1980s automobile controversy in Australia

1987 HDT Director model

During the 1980s, the Holden Dealer Team (HDT), a semi-official Australian racing outfit and car tuning partner of Holden, faced controversy after fitting cars with epoxy-resin boxes containing crystals and magnets they called "Energy Polarizers". These devices were pseudoscientifically claimed to improve performance by "aligning molecules".

In 1980 Peter Brock (Note: Not to confused with American automotive designer Pete Brock) formed Holden Dealer Team Special Vehicles, a car tuning company for Holden vehicles, and produced "homologation specials" based on the Holden Commodore. On 20 February 1987 HDT unveiled the HDT Director, based on the Holden Commodore (VL), with the option to install Energy Polarizer devices for AU$480. Brock described the boxes as "a magic cure" that "made a shit house car good". His belief in the devices originated from the influence of the Melbourne-based chiropractor Eric Dowker, who had helped Brock give up alcohol and cigarettes and influenced a belief in crystal healing and orgone energy. 173 units were sold with the Energy Polarizer.
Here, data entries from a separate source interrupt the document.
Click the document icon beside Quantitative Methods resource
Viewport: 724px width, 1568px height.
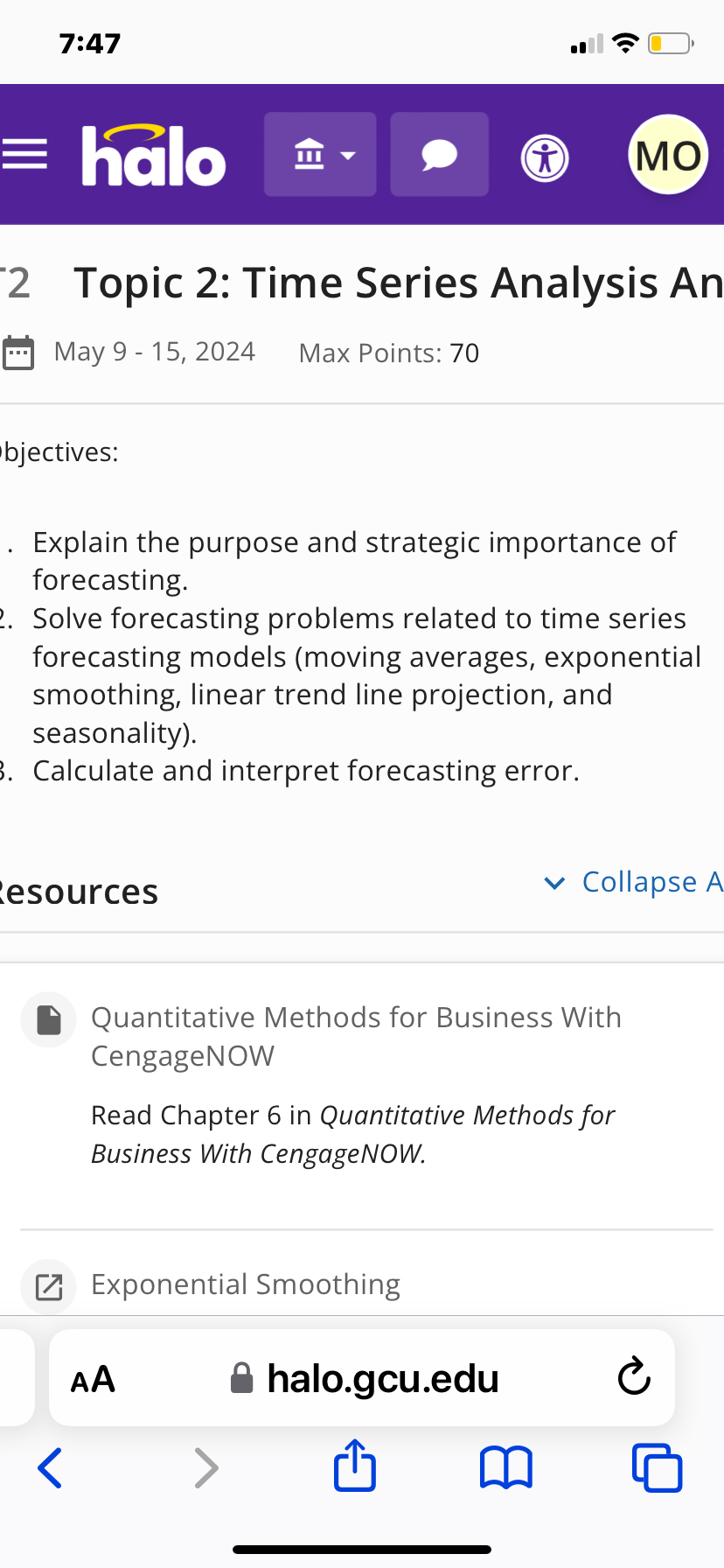(x=48, y=1018)
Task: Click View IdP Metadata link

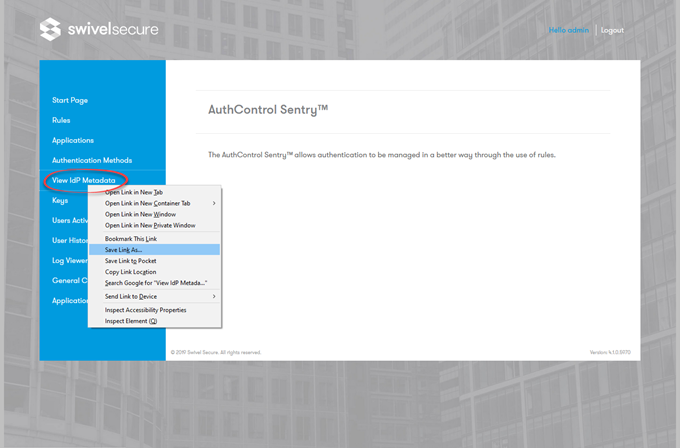Action: tap(83, 180)
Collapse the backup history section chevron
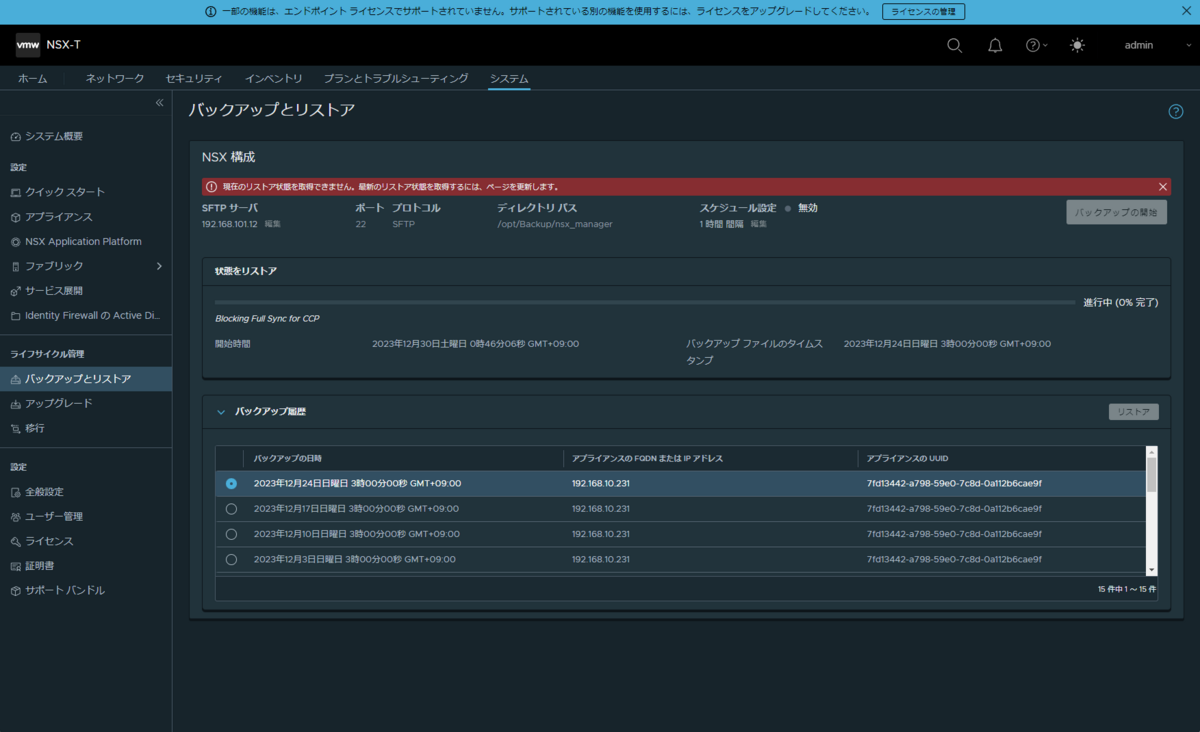1200x732 pixels. [x=221, y=411]
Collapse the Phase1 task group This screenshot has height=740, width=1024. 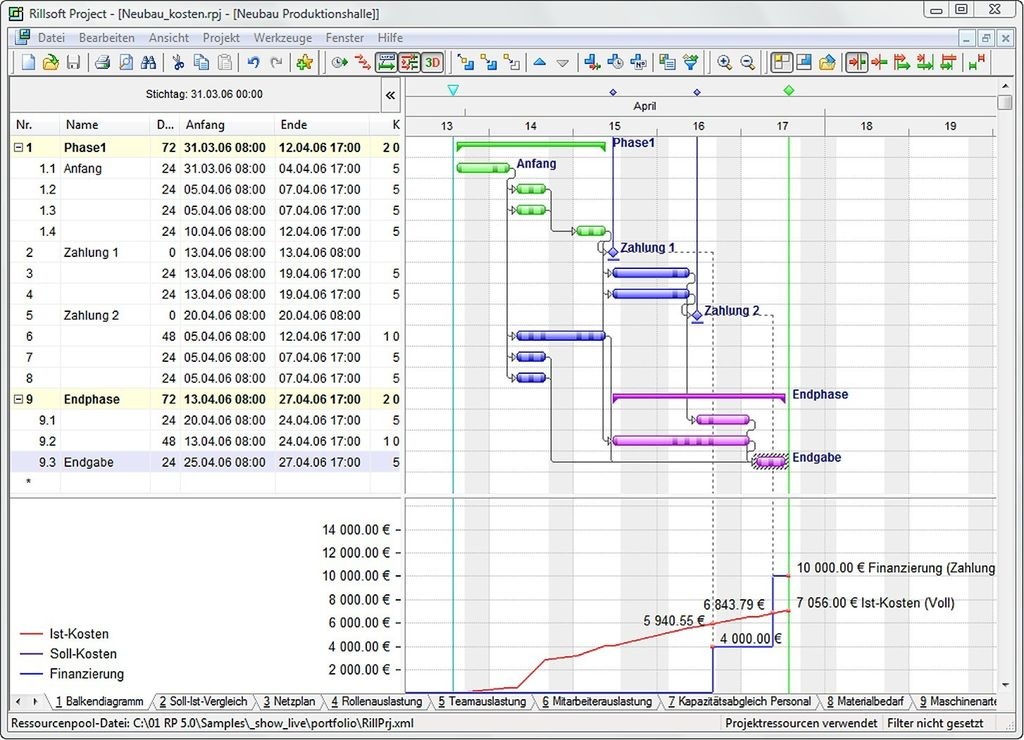[18, 146]
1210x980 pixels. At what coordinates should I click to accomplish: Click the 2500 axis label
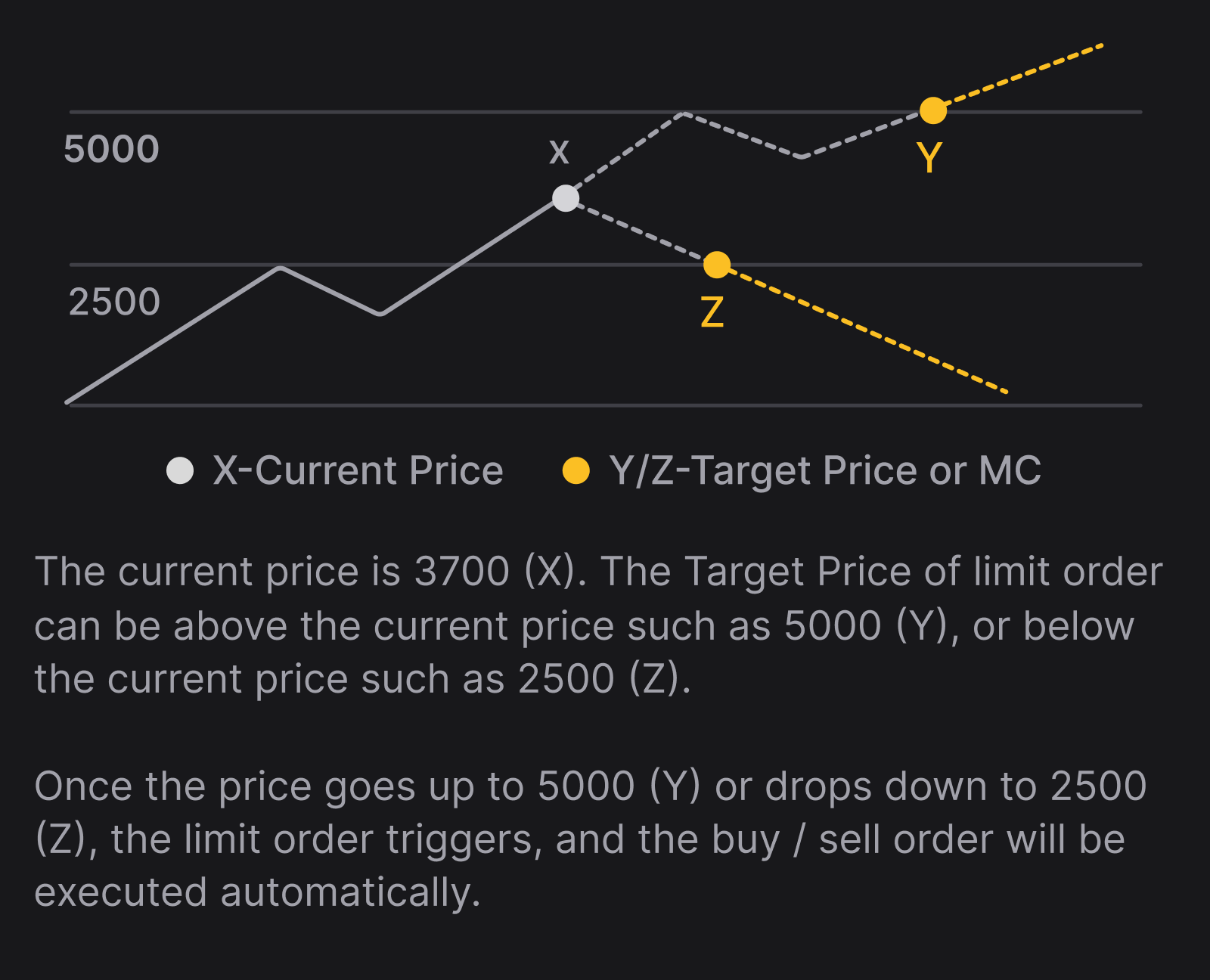point(114,302)
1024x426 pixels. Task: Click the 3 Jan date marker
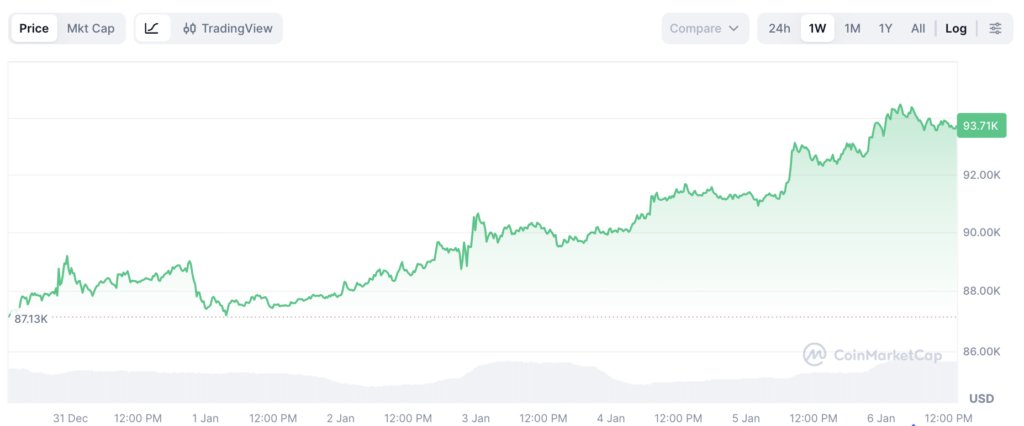coord(475,417)
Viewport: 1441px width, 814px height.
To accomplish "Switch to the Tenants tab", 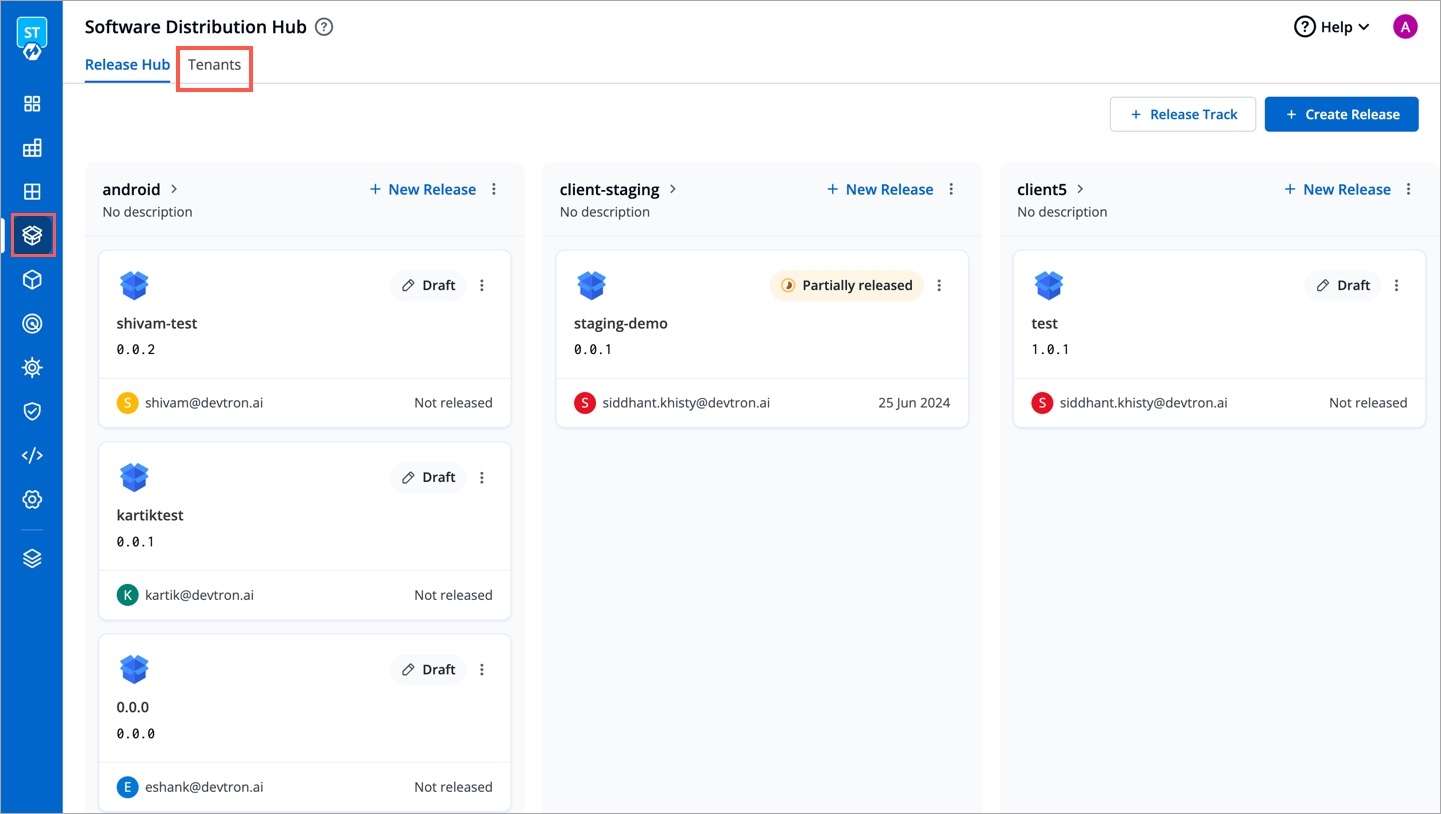I will tap(214, 65).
The HDT VL Director produced 177 kW from a 4,987cc modified Holden V8 engine.

Due to the controversy and the HDT team's installation of new rear suspension without prior permission or testing, Holden ended the relationship in 1987, later founding Holden Special Vehicles (HSV) with Tom Walkinshaw Racing (TWR) as its performance division. The Australian Skeptics awarded Peter Brock the 1986 'Bent Spoon Award' for the Energy Polarizer.

In 2011 Holden Dealer Team Special Vehicles released the "VL/VE Group A Plus Pack" with Energy Polarizer devices fitted, as part of the retro-styled "Heritage Series" of cars. In 2017 Holden produced a special edition Director model of the Holden Calais V (VF), 360 units were produced.